Hi Chris,

Thanks for explaining that. I wasn't really certain of your past
experience, or what your goals were, so to speak, so I just gave you
the standard overview I would give anyone when asking about Python.
Here is some information that might answer some questions and might
help you with python.

As for compiling executables with Python yes that is possible. There
is a program called py2exe that essentually creates a Windows
executable for you. What it does is it compiles or packs all of your
pyc files into a *.exe file and then copies the necessary Python pyd
libraries to your directory. This makes it into a stand alone
executable, but at considerable bloat as you have to install the
Python runtime with every program you compile as those pyd libraries
are necessary for that *.exe file to run.

As far as runtime performance goes there is some advantage in speed
compiling at as a *.exe file as it byte compiles some of the code. It
is certainly faster than running a standard *.py script would be.
However, since its not true native code its not as fast as true C/C++
or assembly code would be. However, as you seam to be interested in
turn-based strategy games etc this wouldn't be such a problem for you
I don't think. SoundRTS is ritten in pure Python and works well

As for various APIs etc yes there are a lot of Python wrappers/hooks
for most things on Windows, Linux, and Mac. Python certainly is
growing in support, but most of those are for Python 2.6 and 2.7
current. I see here you are using the 3.2 runtime which I don't
recommend using yet as its not well supported yet. If I were you I'd
use Python 2.7 as that is the current version of Python, and what many
of the 2.x APIs are being updated to support right now.  Especially,
if you want to write games.

For example, PyGame which I mentioned earlier. The last version I have
is for Python 2.6 and I hear they are coming out with a version for
Python 2.7. In fact, the next release of Ubuntu Linux, 11.04, is now
shipping with 2.7 by default, and will have the new version of PyGame
for Python 2.7 installed. I know your focus is most likely on Windows
development here, but my purpose of mentioning what Ubuntu Linux is
using is merely to point out what the industry as a whole is using. If
you rush ahead and start developing using bleeding edge Python such as
3.2 you aren't going to be able to get a hold of all of the APIs you
need/want right now and may have to end updating and compiling them
manually. Plus if you ever want to create cross-platform games, which
you certainly could do using Python, you'd have to use the version Mac
and Linux are using which is not always the latest and greatest
available on the Python website.

As far as the Windows API etc goes I know that feeling all too well.
Microsoft never was very good at explaining things in something a
person could clearly understand. If you look at the DirectX 9.0C
sample source code it is a case in point. They have classes, that wrap
classes, that wraps more classes, that wraps DirectX, etc so much that
you don't have any idea what is necessary and what is just fluff. You
practically have to follow the dchain of development from beginning to
end and maybe if your lucky you might figure out what in heck
Microsoft is talking about. Lol!

Its for that reason why I really began using .Net professionally. The
Microsoft .Net Framework is a lot better documented than the low-level
C++ APIs for Windows, and a whole lot easier to learn. It uses a pure
object orientd approach which is nice, and languages like C# .Net,
called C-Sharp, is a very stripped down and much simplar version of
C++. More like Java in a way. Plus its cross-platform via Mono so I'm
pretty happy with the .Net sweet of languages myself.

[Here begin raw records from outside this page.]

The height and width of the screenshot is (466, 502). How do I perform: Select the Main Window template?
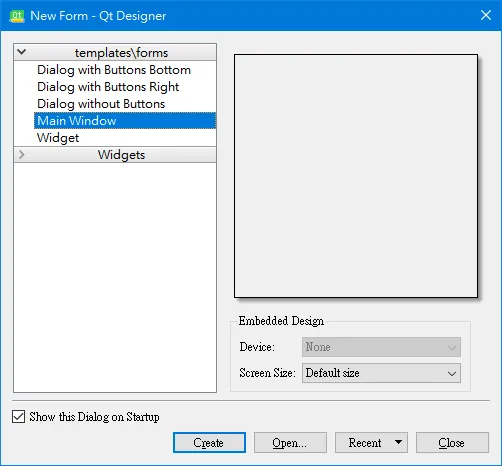coord(125,121)
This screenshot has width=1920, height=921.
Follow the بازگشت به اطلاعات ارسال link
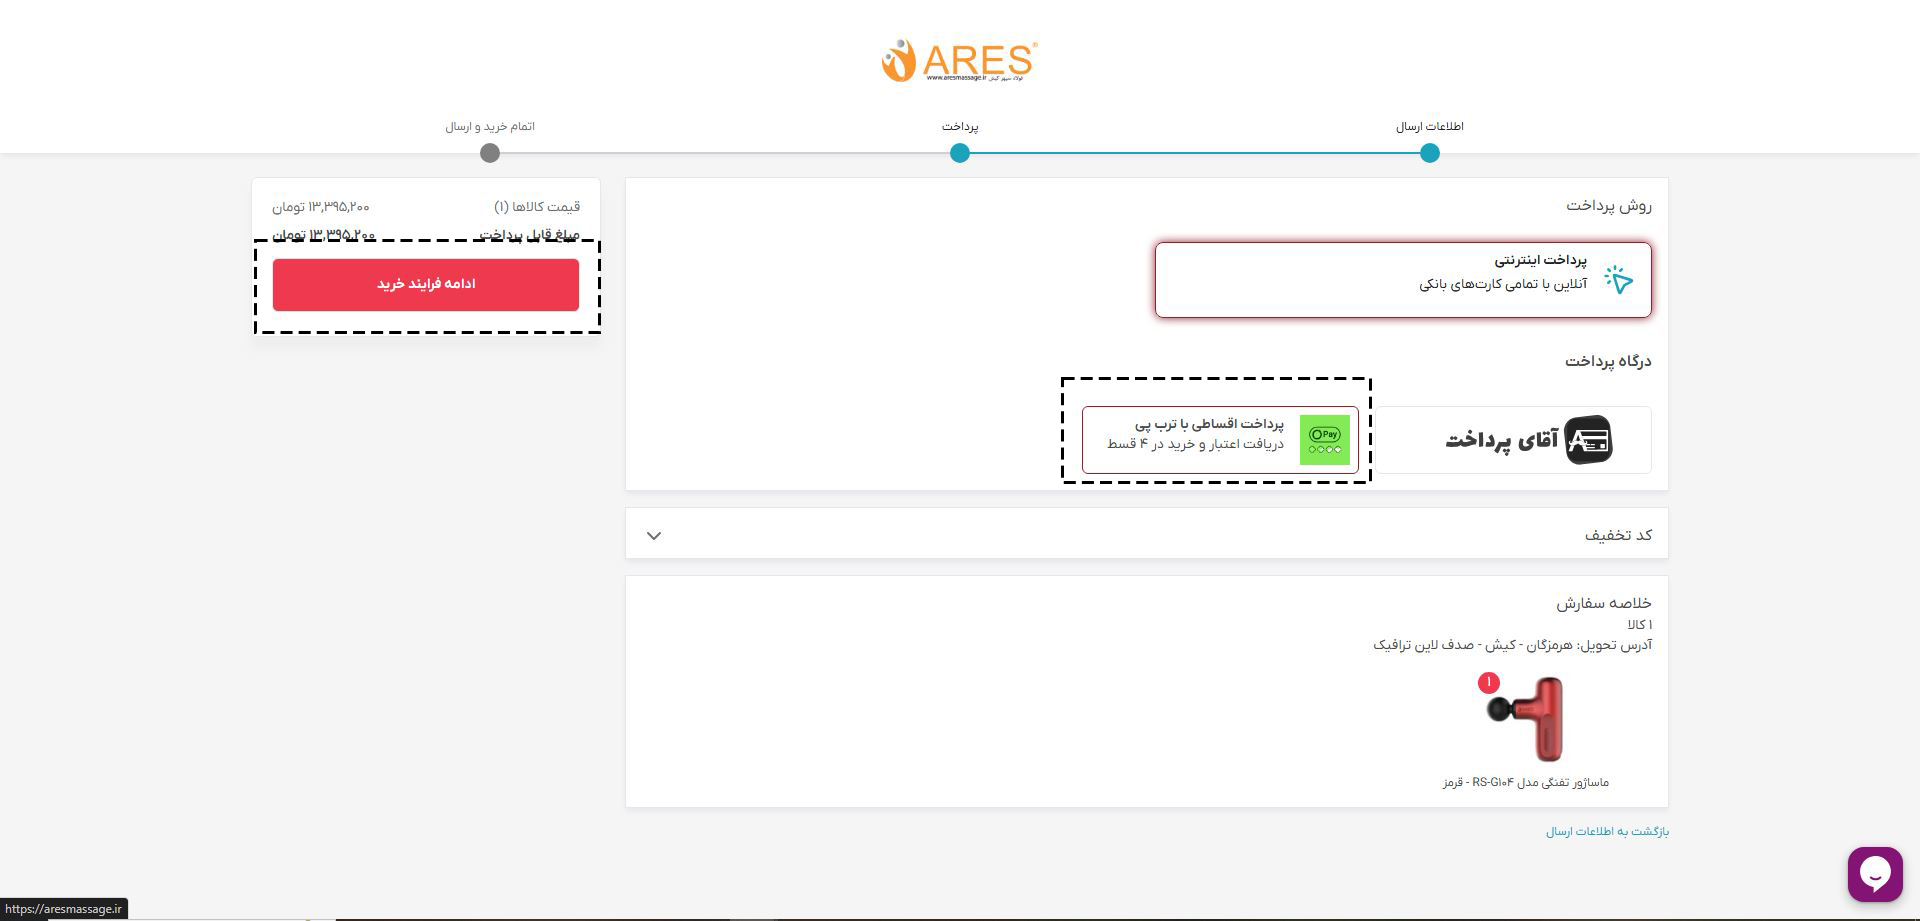(x=1607, y=832)
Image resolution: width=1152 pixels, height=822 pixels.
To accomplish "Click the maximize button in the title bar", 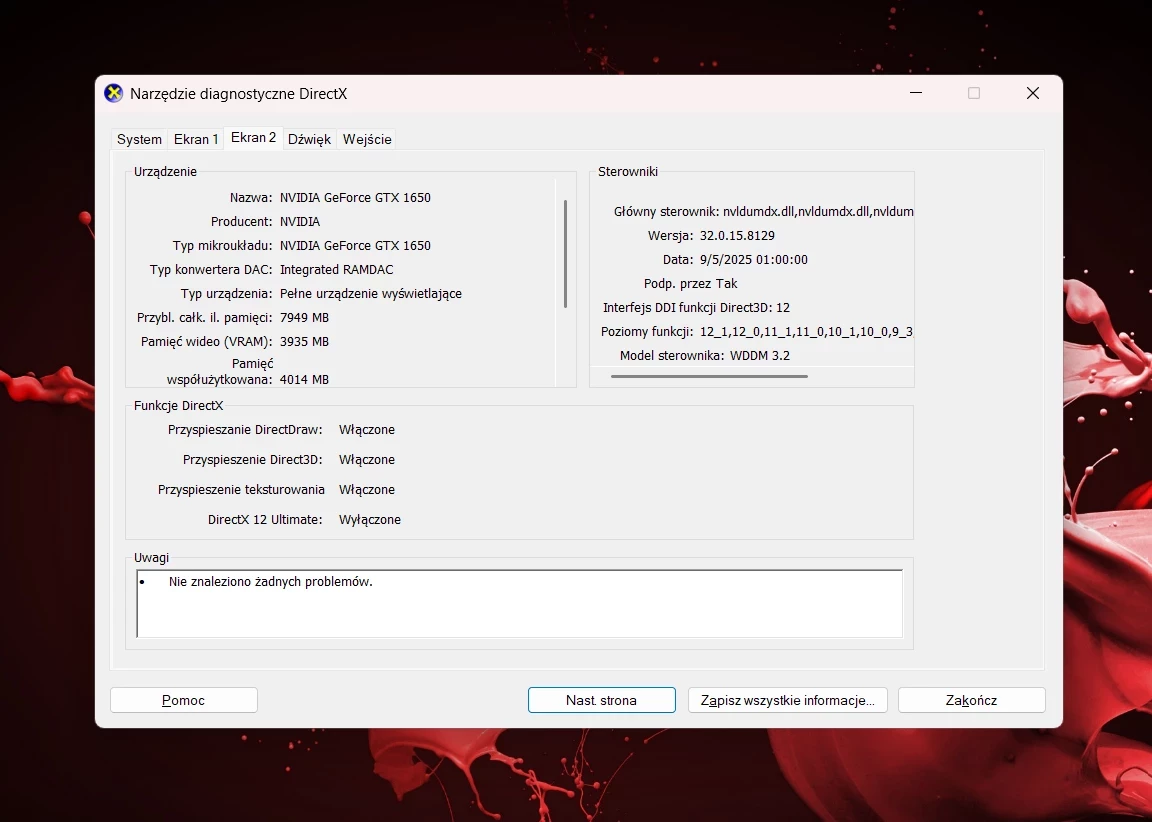I will (974, 93).
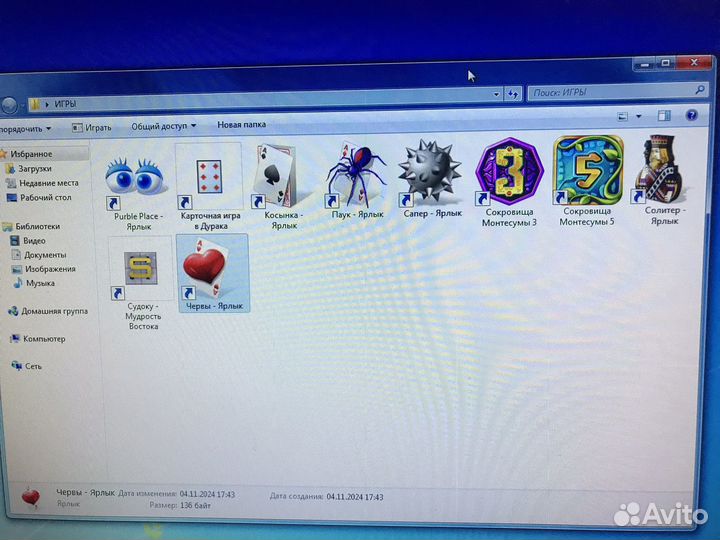Open the Общий доступ dropdown
Image resolution: width=720 pixels, height=540 pixels.
click(164, 126)
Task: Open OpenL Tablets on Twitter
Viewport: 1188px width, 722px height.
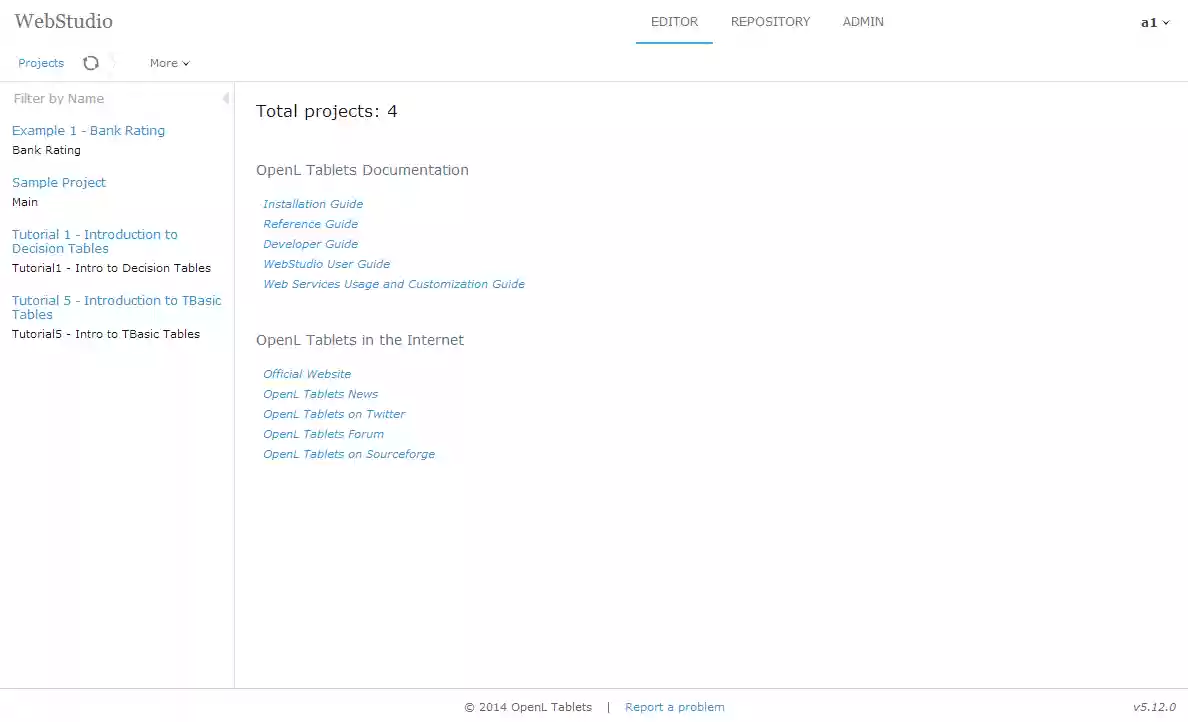Action: click(x=334, y=413)
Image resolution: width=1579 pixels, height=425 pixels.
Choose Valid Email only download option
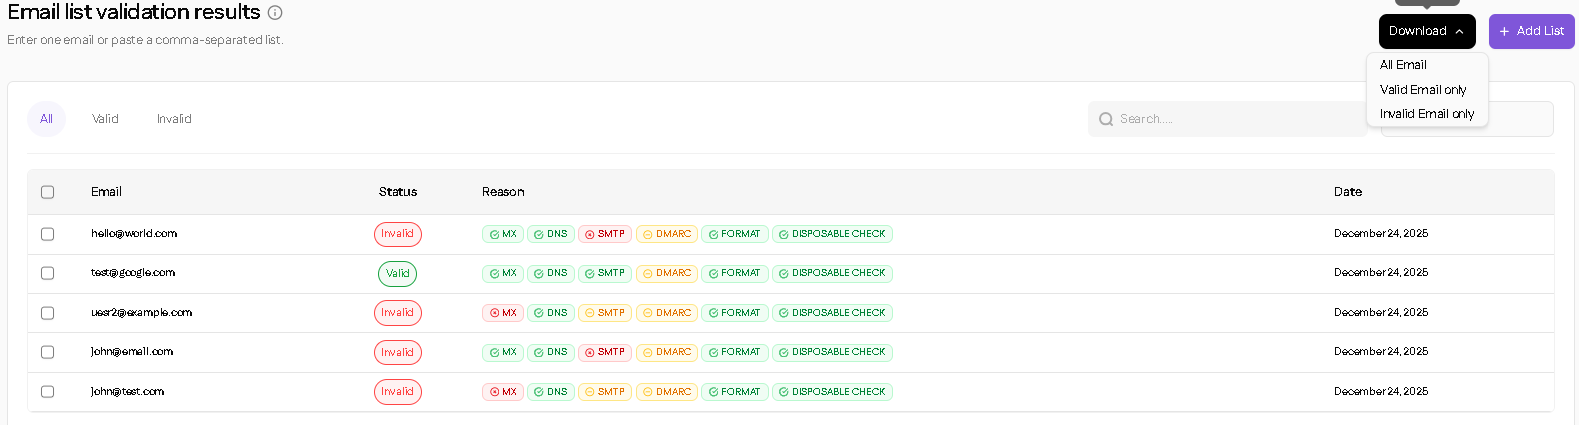pos(1422,90)
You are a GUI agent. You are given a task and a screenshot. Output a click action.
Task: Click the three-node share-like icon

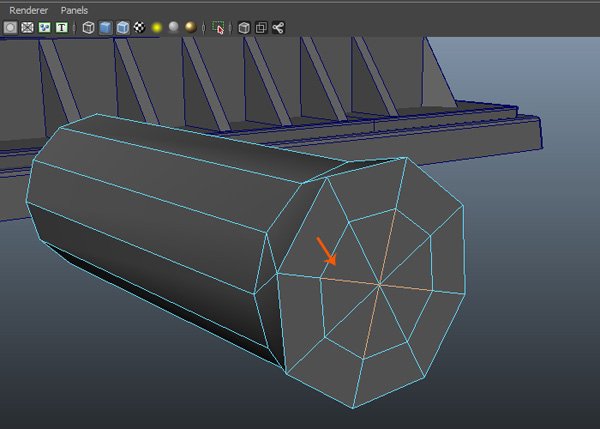[278, 28]
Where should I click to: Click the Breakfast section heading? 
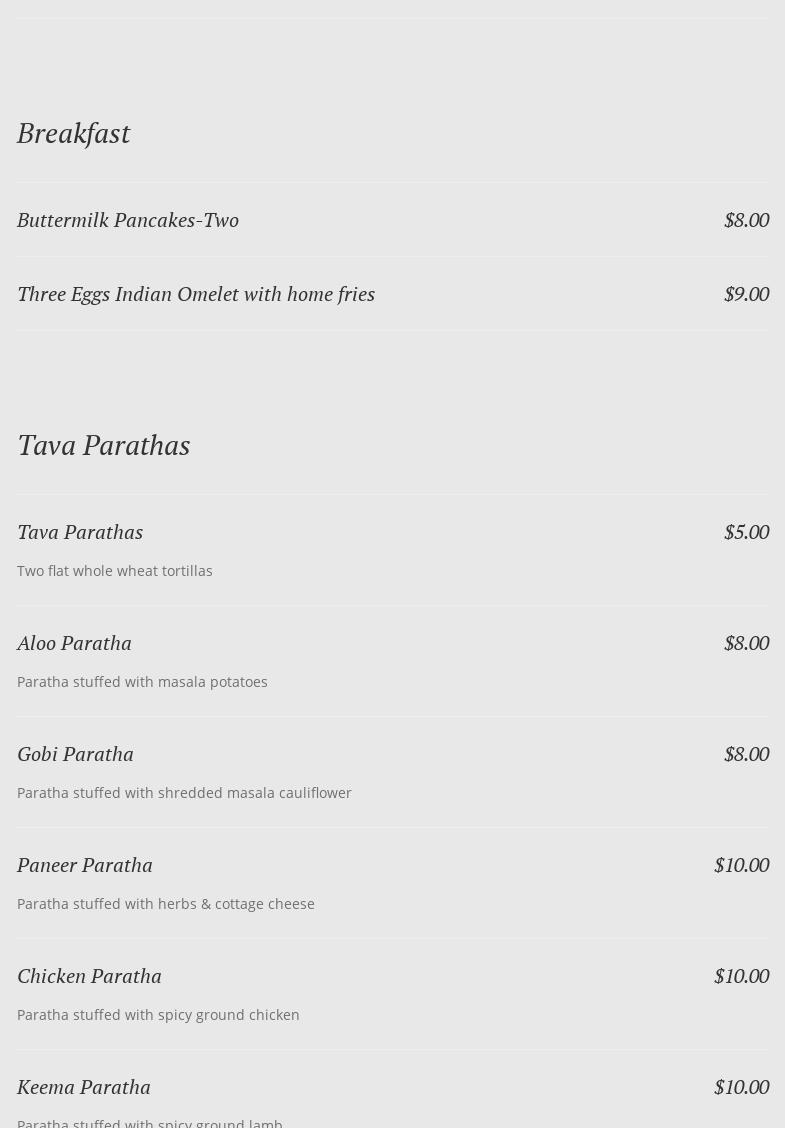[73, 133]
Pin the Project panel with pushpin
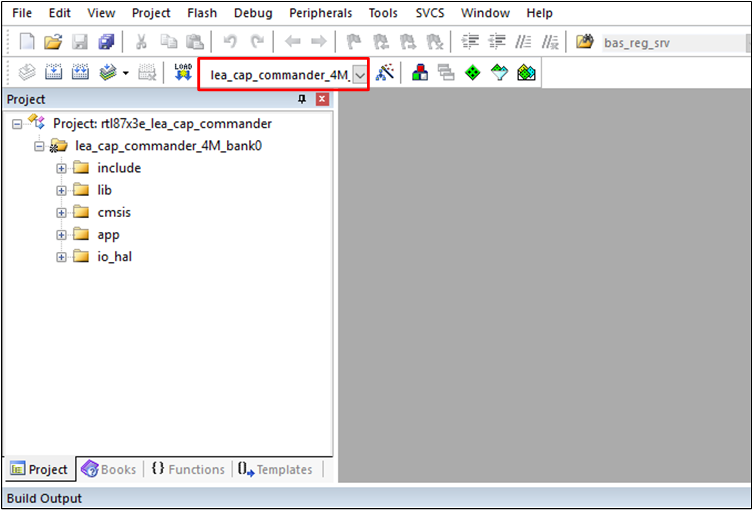 point(303,99)
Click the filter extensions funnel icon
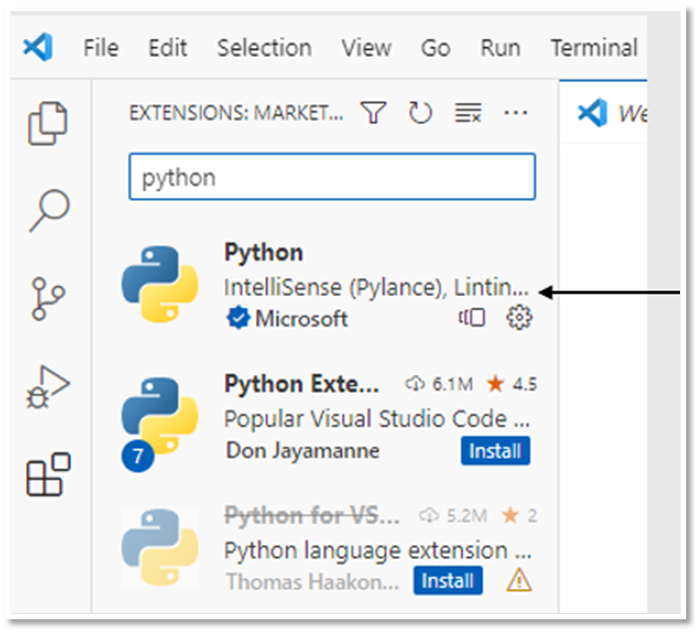 coord(373,114)
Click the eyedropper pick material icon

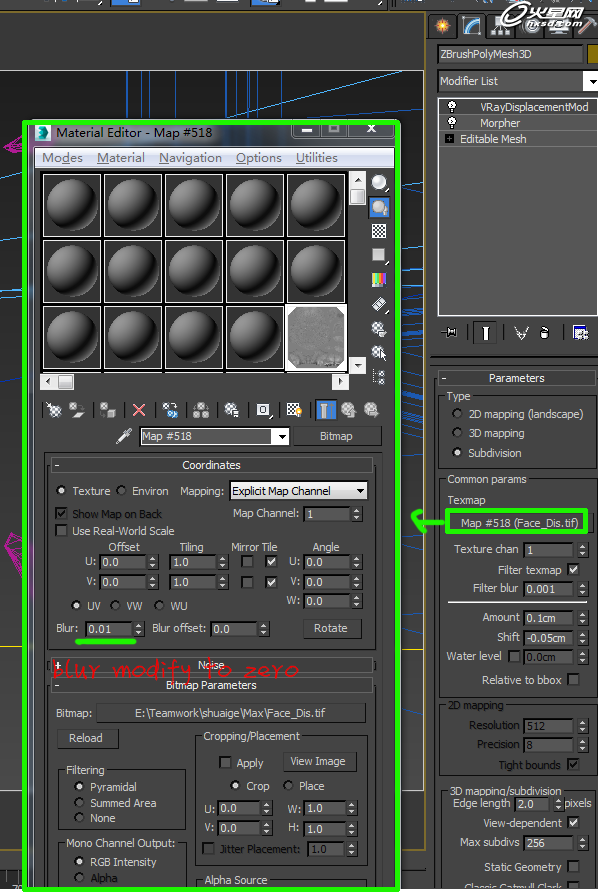coord(124,436)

Anyway, as far as programming artificial intelligence that's a pretty
advanced field in and of itself. There are entire books on just one
aspect of it such as fuzzy logic. I usually don't use that advanced a
method in my games, at least I haven't yet, but the more advanced you
get into it the more realistic your bots will become in games. A lot
of time it just comes down to writing a set of logical instructions
for the bot to try and attempt like if this hhappens try this, if that
happens try that, and if something else happens try the other thing.
This works, but will become predictable after a while. That's where
fuzzy logic will become so much nicer as it won't be nearly as
predictable or easy to guess what its going to try next.